--- Records to process ---
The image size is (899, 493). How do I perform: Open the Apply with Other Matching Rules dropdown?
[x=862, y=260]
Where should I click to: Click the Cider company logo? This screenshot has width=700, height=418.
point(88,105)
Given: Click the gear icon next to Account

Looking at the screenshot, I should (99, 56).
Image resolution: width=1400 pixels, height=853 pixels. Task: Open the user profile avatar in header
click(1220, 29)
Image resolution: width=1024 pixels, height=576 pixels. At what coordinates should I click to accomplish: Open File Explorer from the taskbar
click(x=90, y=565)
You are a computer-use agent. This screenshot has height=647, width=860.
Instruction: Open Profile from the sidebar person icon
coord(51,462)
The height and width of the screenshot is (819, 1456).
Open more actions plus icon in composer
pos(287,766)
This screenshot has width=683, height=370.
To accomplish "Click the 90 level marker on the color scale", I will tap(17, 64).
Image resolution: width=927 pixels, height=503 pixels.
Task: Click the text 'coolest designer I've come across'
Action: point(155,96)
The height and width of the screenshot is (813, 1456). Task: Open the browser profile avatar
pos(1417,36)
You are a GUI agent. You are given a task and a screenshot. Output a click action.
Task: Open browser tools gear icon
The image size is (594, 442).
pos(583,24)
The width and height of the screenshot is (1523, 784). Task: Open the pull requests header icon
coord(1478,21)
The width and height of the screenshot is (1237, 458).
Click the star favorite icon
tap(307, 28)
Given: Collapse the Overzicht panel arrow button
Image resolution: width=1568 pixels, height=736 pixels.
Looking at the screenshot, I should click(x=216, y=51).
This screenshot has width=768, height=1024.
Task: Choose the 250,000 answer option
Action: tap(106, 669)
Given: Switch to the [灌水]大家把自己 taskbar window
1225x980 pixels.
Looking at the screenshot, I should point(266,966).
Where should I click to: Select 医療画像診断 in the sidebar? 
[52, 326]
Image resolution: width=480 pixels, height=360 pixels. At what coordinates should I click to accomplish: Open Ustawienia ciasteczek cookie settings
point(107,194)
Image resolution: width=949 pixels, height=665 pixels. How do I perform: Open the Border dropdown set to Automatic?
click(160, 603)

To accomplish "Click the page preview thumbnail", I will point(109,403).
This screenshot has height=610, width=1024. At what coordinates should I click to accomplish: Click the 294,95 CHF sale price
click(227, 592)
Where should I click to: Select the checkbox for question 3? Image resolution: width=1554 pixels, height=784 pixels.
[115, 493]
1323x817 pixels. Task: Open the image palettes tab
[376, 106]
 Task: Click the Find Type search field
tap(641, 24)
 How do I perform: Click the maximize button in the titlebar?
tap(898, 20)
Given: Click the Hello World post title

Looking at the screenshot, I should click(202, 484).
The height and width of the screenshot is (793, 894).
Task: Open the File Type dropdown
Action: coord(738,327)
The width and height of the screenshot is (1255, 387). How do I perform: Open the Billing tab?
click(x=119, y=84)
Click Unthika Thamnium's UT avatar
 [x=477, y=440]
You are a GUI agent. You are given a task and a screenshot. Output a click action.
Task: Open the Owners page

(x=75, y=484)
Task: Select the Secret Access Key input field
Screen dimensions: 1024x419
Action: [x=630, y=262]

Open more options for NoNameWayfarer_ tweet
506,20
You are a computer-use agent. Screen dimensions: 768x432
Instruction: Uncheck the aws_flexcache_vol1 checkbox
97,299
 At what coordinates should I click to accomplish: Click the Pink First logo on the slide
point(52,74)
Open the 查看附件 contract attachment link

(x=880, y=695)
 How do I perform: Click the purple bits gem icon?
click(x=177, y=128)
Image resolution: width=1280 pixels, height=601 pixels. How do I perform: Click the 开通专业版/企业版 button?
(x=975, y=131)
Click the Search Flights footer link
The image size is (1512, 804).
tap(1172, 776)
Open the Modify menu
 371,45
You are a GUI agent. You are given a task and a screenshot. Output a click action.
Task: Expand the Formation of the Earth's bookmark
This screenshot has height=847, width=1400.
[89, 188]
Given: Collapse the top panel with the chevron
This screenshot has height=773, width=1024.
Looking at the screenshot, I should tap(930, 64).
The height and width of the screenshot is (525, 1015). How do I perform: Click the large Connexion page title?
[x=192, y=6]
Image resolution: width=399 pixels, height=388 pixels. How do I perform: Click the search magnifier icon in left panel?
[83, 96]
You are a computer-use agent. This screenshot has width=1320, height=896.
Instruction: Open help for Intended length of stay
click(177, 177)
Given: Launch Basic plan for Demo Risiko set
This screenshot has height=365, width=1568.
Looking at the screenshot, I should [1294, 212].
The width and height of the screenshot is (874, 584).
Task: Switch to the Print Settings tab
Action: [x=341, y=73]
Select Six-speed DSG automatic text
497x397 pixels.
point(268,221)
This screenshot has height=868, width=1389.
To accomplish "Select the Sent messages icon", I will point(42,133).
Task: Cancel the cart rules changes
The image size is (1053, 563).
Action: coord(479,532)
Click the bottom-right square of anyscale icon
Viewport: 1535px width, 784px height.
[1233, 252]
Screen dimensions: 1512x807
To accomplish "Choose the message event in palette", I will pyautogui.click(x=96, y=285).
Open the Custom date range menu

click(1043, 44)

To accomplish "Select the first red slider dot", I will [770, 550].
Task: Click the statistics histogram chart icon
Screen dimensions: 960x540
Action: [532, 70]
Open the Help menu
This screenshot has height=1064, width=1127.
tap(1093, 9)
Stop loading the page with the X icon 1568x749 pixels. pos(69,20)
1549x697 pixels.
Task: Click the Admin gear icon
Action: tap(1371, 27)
---
Retype the lines above character for character, from first to last.

The image size is (899, 493). How do I perform: Open the Apply with Other Matching Rules dropdown?
[x=862, y=260]
Where should I click to: Click the Cider company logo? This screenshot has width=700, height=418.
point(88,105)
Given: Click the gear icon next to Account

Looking at the screenshot, I should (99, 56).
Image resolution: width=1400 pixels, height=853 pixels. Task: Open the user profile avatar in header
click(1220, 29)
Image resolution: width=1024 pixels, height=576 pixels. At what coordinates should I click to accomplish: Open File Explorer from the taskbar
click(x=90, y=565)
You are a computer-use agent. This screenshot has height=647, width=860.
Instruction: Open Profile from the sidebar person icon
coord(51,462)
The height and width of the screenshot is (819, 1456).
Open more actions plus icon in composer
pos(287,766)
This screenshot has width=683, height=370.
To accomplish "Click the 90 level marker on the color scale", I will tap(17, 64).
Image resolution: width=927 pixels, height=503 pixels.
Task: Click the text 'coolest designer I've come across'
Action: point(155,96)
The height and width of the screenshot is (813, 1456). Task: Open the browser profile avatar
pos(1417,36)
You are a GUI agent. You are given a task and a screenshot. Output a click action.
Task: Open browser tools gear icon
The image size is (594, 442).
pos(583,24)
The width and height of the screenshot is (1523, 784). Task: Open the pull requests header icon
coord(1478,21)
The width and height of the screenshot is (1237, 458).
Click the star favorite icon
tap(307, 28)
Given: Collapse the Overzicht panel arrow button
Image resolution: width=1568 pixels, height=736 pixels.
Looking at the screenshot, I should click(x=216, y=51).
This screenshot has width=768, height=1024.
Task: Choose the 250,000 answer option
Action: tap(106, 669)
Given: Switch to the [灌水]大家把自己 taskbar window
1225x980 pixels.
Looking at the screenshot, I should point(266,966).
Where should I click to: Select 医療画像診断 in the sidebar? 
[52, 326]
Image resolution: width=480 pixels, height=360 pixels. At what coordinates should I click to accomplish: Open Ustawienia ciasteczek cookie settings
point(107,194)
Image resolution: width=949 pixels, height=665 pixels. How do I perform: Open the Border dropdown set to Automatic?
click(160, 603)

To accomplish "Click the page preview thumbnail", I will point(109,403).
This screenshot has height=610, width=1024. At what coordinates should I click to accomplish: Click the 294,95 CHF sale price
click(227, 592)
Where should I click to: Select the checkbox for question 3? Image resolution: width=1554 pixels, height=784 pixels.
[115, 493]
1323x817 pixels. Task: Open the image palettes tab
[376, 106]
 Task: Click the Find Type search field
tap(641, 24)
 How do I perform: Click the maximize button in the titlebar?
tap(898, 20)
Given: Click the Hello World post title

Looking at the screenshot, I should click(202, 484).
The height and width of the screenshot is (793, 894).
Task: Open the File Type dropdown
Action: coord(738,327)
The width and height of the screenshot is (1255, 387). How do I perform: Open the Billing tab?
click(x=119, y=84)
Click Unthika Thamnium's UT avatar
 [x=477, y=440]
You are a GUI agent. You are given a task and a screenshot. Output a click action.
Task: Open the Owners page

(x=75, y=484)
Task: Select the Secret Access Key input field
Screen dimensions: 1024x419
Action: [x=630, y=262]

Open more options for NoNameWayfarer_ tweet
506,20
You are a computer-use agent. Screen dimensions: 768x432
Instruction: Uncheck the aws_flexcache_vol1 checkbox
97,299
 At what coordinates should I click to accomplish: Click the Pink First logo on the slide
point(52,74)
Open the 查看附件 contract attachment link

(x=880, y=695)
 How do I perform: Click the purple bits gem icon?
click(x=177, y=128)
Image resolution: width=1280 pixels, height=601 pixels. How do I perform: Click the 开通专业版/企业版 button?
(x=975, y=131)
Click the Search Flights footer link
The image size is (1512, 804).
tap(1172, 776)
Open the Modify menu
 371,45
You are a GUI agent. You are given a task and a screenshot. Output a click action.
Task: Expand the Formation of the Earth's bookmark
This screenshot has height=847, width=1400.
[89, 188]
Given: Collapse the top panel with the chevron
This screenshot has height=773, width=1024.
Looking at the screenshot, I should tap(930, 64).
The height and width of the screenshot is (525, 1015). How do I perform: Click the large Connexion page title?
[x=192, y=6]
Image resolution: width=399 pixels, height=388 pixels. How do I perform: Click the search magnifier icon in left panel?
[83, 96]
You are a computer-use agent. This screenshot has width=1320, height=896.
Instruction: Open help for Intended length of stay
click(177, 177)
Given: Launch Basic plan for Demo Risiko set
This screenshot has height=365, width=1568.
Looking at the screenshot, I should [1294, 212].
The width and height of the screenshot is (874, 584).
Task: Switch to the Print Settings tab
Action: [x=341, y=73]
Select Six-speed DSG automatic text
497x397 pixels.
point(268,221)
This screenshot has height=868, width=1389.
To accomplish "Select the Sent messages icon", I will point(42,133).
Task: Cancel the cart rules changes
The image size is (1053, 563).
Action: coord(479,532)
Click the bottom-right square of anyscale icon
Viewport: 1535px width, 784px height.
[1233, 252]
Screen dimensions: 1512x807
To accomplish "Choose the message event in palette", I will pyautogui.click(x=96, y=285).
Open the Custom date range menu

click(1043, 44)

To accomplish "Select the first red slider dot", I will [770, 550].
Task: Click the statistics histogram chart icon
Screen dimensions: 960x540
Action: [532, 70]
Open the Help menu
This screenshot has height=1064, width=1127.
tap(1093, 9)
Stop loading the page with the X icon 1568x749 pixels. pos(69,20)
1549x697 pixels.
Task: Click the Admin gear icon
Action: tap(1371, 27)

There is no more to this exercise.